FEAT: add DarkBench dataset (#821)

paulinek13 · web-flow · commit 5ee1def6ed25 · 2025-03-23T18:10:40.000-04:00
diff --git a/doc/api.rst b/doc/api.rst
@@ -114,6 +114,7 @@ API Reference
     fetch_adv_bench_dataset
     fetch_aya_redteaming_dataset
     fetch_babelscape_alert_dataset
+    fetch_darkbench_dataset
     fetch_decoding_trust_stereotypes_dataset
     fetch_examples
     fetch_forbidden_questions_dataset
diff --git a/pyrit/datasets/__init__.py b/pyrit/datasets/__init__.py
@@ -4,6 +4,7 @@
 from pyrit.datasets.adv_bench_dataset import fetch_adv_bench_dataset
 from pyrit.datasets.aya_redteaming_dataset import fetch_aya_redteaming_dataset
 from pyrit.datasets.babelscape_alert_dataset import fetch_babelscape_alert_dataset
+from pyrit.datasets.darkbench_dataset import fetch_darkbench_dataset
 from pyrit.datasets.decoding_trust_stereotypes_dataset import fetch_decoding_trust_stereotypes_dataset
 from pyrit.datasets.dataset_helper import fetch_examples
 from pyrit.datasets.forbidden_questions_dataset import fetch_forbidden_questions_dataset
@@ -24,6 +25,7 @@
     "fetch_adv_bench_dataset",
     "fetch_aya_redteaming_dataset",
     "fetch_babelscape_alert_dataset",
+    "fetch_darkbench_dataset",
     "fetch_decoding_trust_stereotypes_dataset",
     "fetch_examples",
     "fetch_forbidden_questions_dataset",
diff --git a/pyrit/datasets/aya_redteaming_dataset.py b/pyrit/datasets/aya_redteaming_dataset.py
@@ -1,6 +1,7 @@
 # Copyright (c) Microsoft Corporation.
 # Licensed under the MIT license.
 
+import ast
 from pathlib import Path
 from typing import List, Literal, Optional
 
@@ -77,7 +78,7 @@ def fetch_aya_redteaming_dataset(
     seed_prompts = []
 
     for example in examples:
-        categories = eval(example["harm_category"])

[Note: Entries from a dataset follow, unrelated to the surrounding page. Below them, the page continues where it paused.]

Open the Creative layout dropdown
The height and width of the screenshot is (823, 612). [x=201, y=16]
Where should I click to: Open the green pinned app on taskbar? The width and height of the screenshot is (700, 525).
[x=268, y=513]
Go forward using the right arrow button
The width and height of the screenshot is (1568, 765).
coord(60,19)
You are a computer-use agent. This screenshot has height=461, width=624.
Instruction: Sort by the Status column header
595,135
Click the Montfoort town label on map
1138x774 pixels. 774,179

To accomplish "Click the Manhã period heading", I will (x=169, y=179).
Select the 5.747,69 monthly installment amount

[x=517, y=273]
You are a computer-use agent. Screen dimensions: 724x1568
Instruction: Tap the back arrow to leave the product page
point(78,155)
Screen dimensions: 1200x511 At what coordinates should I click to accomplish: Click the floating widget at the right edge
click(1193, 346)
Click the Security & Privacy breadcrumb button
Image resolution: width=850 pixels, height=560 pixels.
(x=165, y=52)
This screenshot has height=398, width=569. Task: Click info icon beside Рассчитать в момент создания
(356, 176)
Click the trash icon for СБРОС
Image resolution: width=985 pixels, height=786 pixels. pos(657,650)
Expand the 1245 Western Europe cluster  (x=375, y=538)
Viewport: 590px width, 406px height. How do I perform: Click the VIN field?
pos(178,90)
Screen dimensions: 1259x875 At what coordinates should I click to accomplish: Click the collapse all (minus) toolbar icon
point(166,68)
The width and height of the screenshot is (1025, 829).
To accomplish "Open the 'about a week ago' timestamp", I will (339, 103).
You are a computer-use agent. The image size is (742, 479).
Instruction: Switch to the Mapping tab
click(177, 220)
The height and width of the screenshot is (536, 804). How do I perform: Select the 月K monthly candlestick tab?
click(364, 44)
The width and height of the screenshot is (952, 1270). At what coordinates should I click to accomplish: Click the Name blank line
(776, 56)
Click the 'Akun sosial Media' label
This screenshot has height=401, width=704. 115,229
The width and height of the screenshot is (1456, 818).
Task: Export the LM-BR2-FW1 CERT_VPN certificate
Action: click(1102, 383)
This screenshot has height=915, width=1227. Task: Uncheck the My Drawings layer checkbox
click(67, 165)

+        categories = ast.literal_eval(example["harm_category"])
         if harm_categories is None or any(cat in categories for cat in harm_categories):
             if harm_scope is None or example["global_or_local"] == harm_scope:
                 seed_prompts.append(
diff --git a/pyrit/datasets/darkbench_dataset.py b/pyrit/datasets/darkbench_dataset.py
@@ -0,0 +1,37 @@
+# Copyright (c) Microsoft Corporation.
+# Licensed under the MIT license.
+
+from datasets import load_dataset
+
+from pyrit.models import SeedPromptDataset
+from pyrit.models.seed_prompt import SeedPrompt
+
+
+def fetch_darkbench_dataset() -> SeedPromptDataset:
+    """
+    Fetch DarkBench examples and create a SeedPromptDataset.
+
+    Returns:
+        SeedPromptDataset: A SeedPromptDataset containing the examples.
+    """
+    data = load_dataset("anonymous152311/darkbench", "default")
+
+    seed_prompts = [
+        SeedPrompt(
+            value=item["Example"],
+            data_type="text",
+            name="",
+            dataset_name="DarkBench",
+            harm_categories=[item["Deceptive Pattern"]],
+            description="""The DarkBench dataset focuses on dark patterns and is available on Hugging Face,
+                created by anonymous152311 (https://huggingface.co/anonymous152311). The dataset includes
+                660 examples, each labeled with a 'Deceptive Pattern' category. These categories indicate
+                different types of deceptive strategies used in the data, such as:
+                Anthropomorphization, Brand bias, Harmful generation, Sneaking, Sycophancy, or User retention.""",
+            source="https://huggingface.co/datasets/anonymous152311/darkbench",
+        )
+        for item in data["train"]
+    ]
+
+    seed_prompt_dataset = SeedPromptDataset(prompts=seed_prompts)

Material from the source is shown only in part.